Mellie’s expression changes. She raises an eyebrow. “You’re friends with Sam?”
“Well, no. I’ve never met him. I’m looking for him because…” I don’t want to tell the whole story, so I use shorthand: “I’m adopted. And I think Sam might know my birth mom.”
“You’re adopted?”
“Yeah,” I say, hoping I don’t have to extend this lie too much longer.
“Me, too.”
“Oh yeah?”
“My birth mom was a junkie. She got locked up when I was a baby and my dad wasn’t in the picture. I was in foster care for a couple months then my mom’s cousin ended up adopting me.” She looks up expectantly. It’s my turn.
“My mom gave me up. She had me really young.”
“So you’ve never met.”
I shake my head.
“Oh wow,” says Mellie. She lowers her voice. “Sam’s a Jew, did you know that?”
“Oh?” I say.
“Yeah. One of those crazy black hat kikes. Like, with the coats and the…” She makes a spiral beside her head.

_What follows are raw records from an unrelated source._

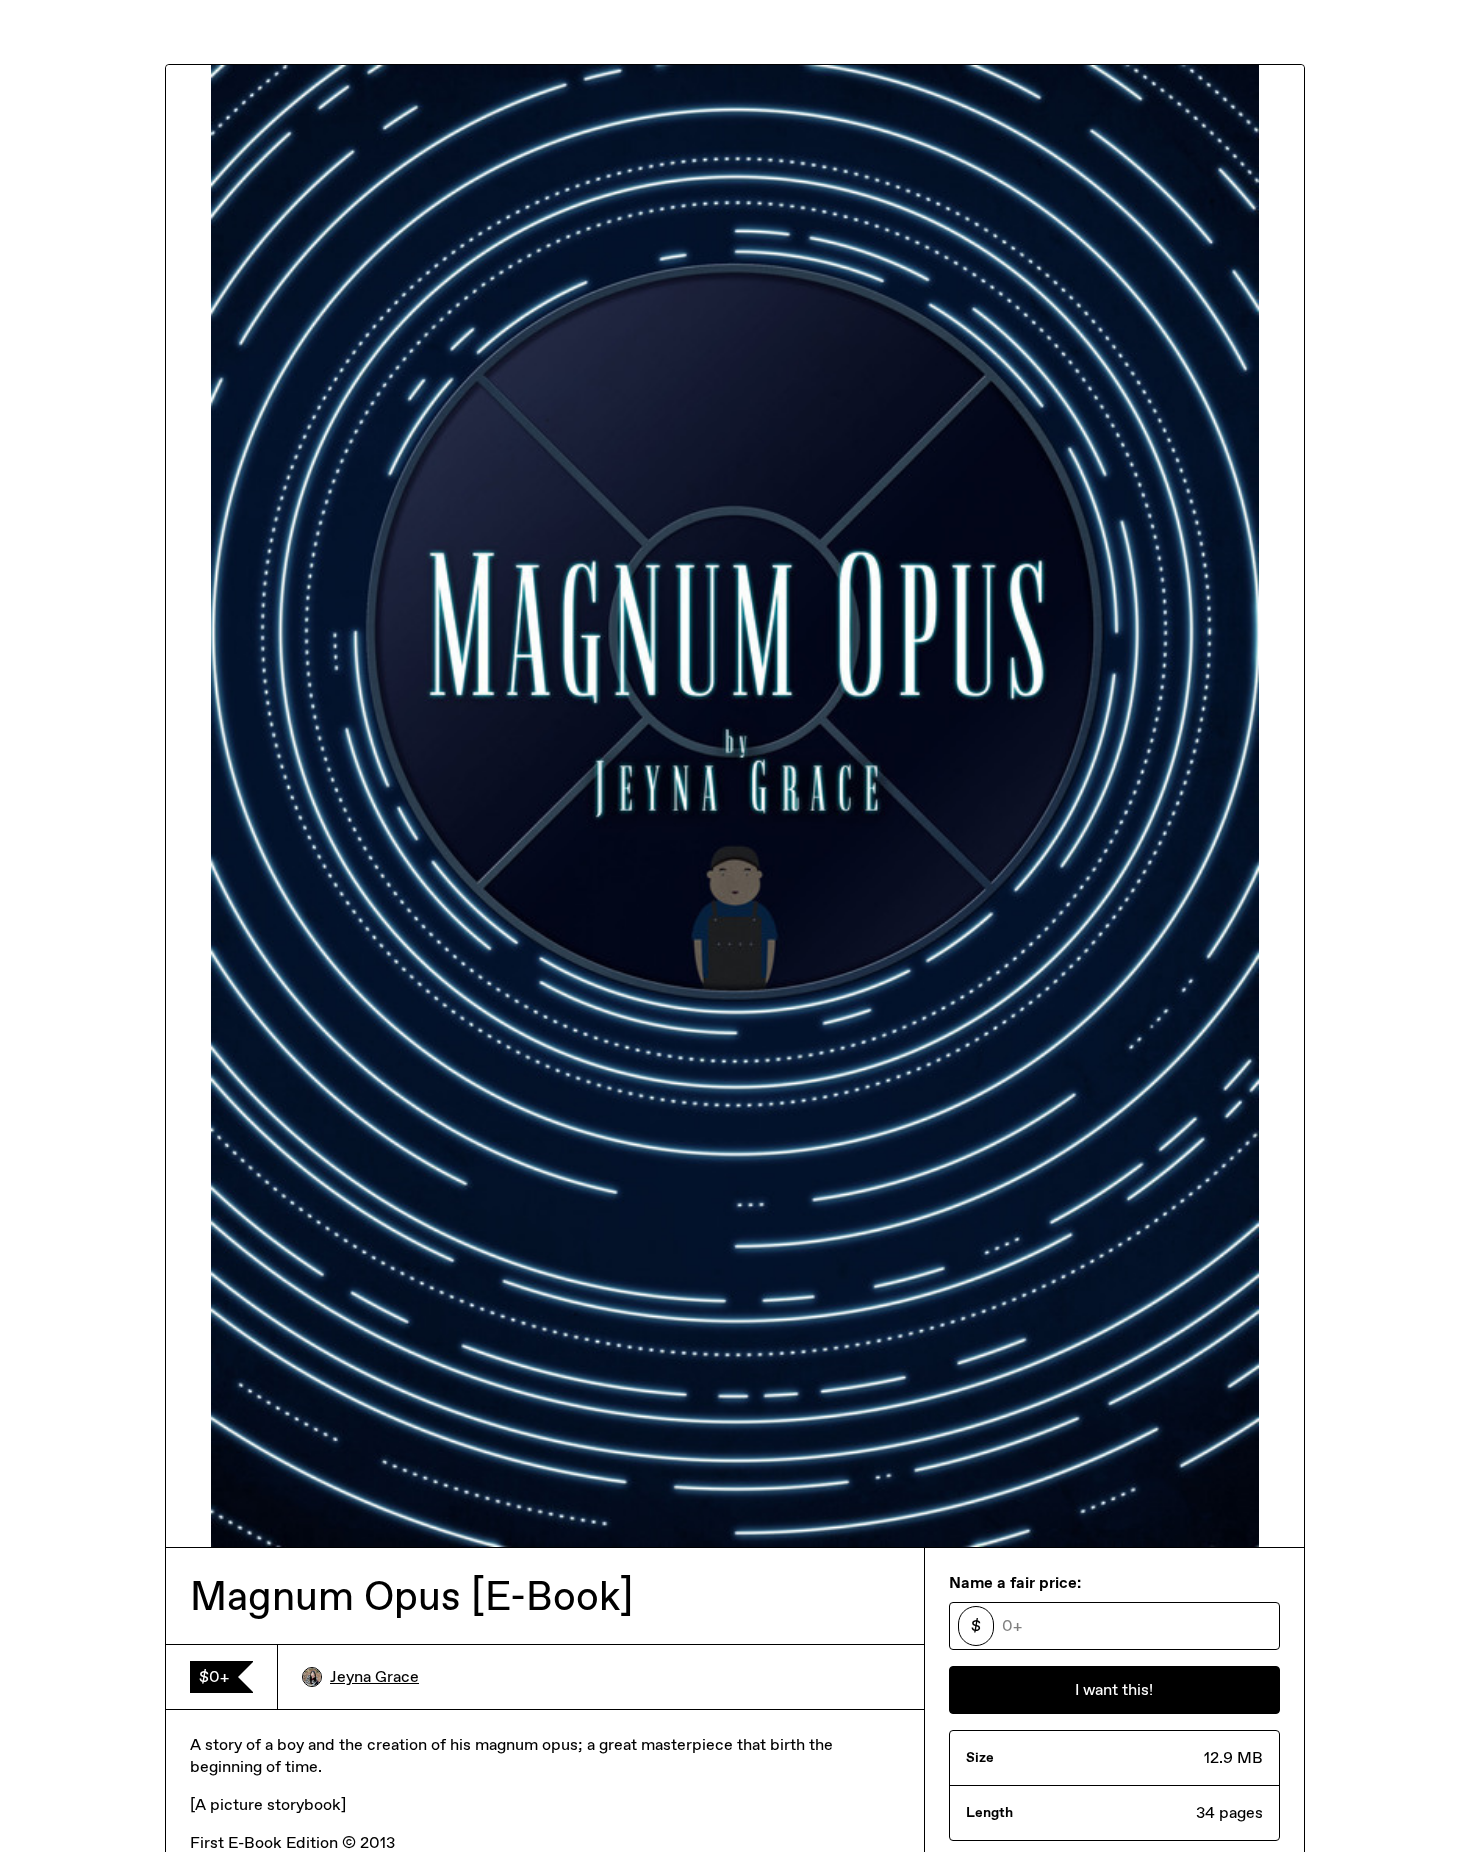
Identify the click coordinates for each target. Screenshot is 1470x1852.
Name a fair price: (1015, 1582)
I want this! (1114, 1689)
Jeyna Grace (374, 1676)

“Huh,” I say, trying to sound like I don’t quite know what she’s talking about.
“Do you think you might be Jewish?”
“I don’t know,” I say. It’s not a lie. Okay, it’s a lie. I am denying my Judaism in the home of a Nazi.
“I hope not, for your sake,” she says. “They’re really dangerous. I mean, they’re breeding an army down there in Rockland County. You know they all have like ten kids. At least! And they’re all on welfare. I mean, they’re seriously worse than niggers and spics on that. But nobody knows about it. That’s what so crazy. They’re taking over the school boards and the city councils and they’re all f*cked up sexually. They have arranged marriages, like the Muslims. And men and women can’t even touch. And they let people molest their kids. Seriously.”
“Huh,” I say again.
“Fucking Sam,” she says, shaking her head. Eva spits out her pacifier and starts whining. “You hungry?” she asks the child, already reaching for the refrigerator door. “If you see him, tell Sam to stay the f*ck away from here. Connie’ll shoot him if he sees him. I might, too.” She pours whole milk from a plastic gallon jug into a bottle, twists the cap on, shakes it, and hands it to Eva. “He’s caused a lot of drama. First of all, he’s a total liar. Him and Ryan both. I can’t even get into it it’s so bad. People are always trying to infiltrate the Brotherhood, so Connie thinks he’s a narc. I don’t know if he’s like, FBI, or some Jew mafia, but the point is that now, even though we’re supposed to be saving for a place of our own that isn’t right on top of his whole family, Hank’s basically spending all our money on guns.”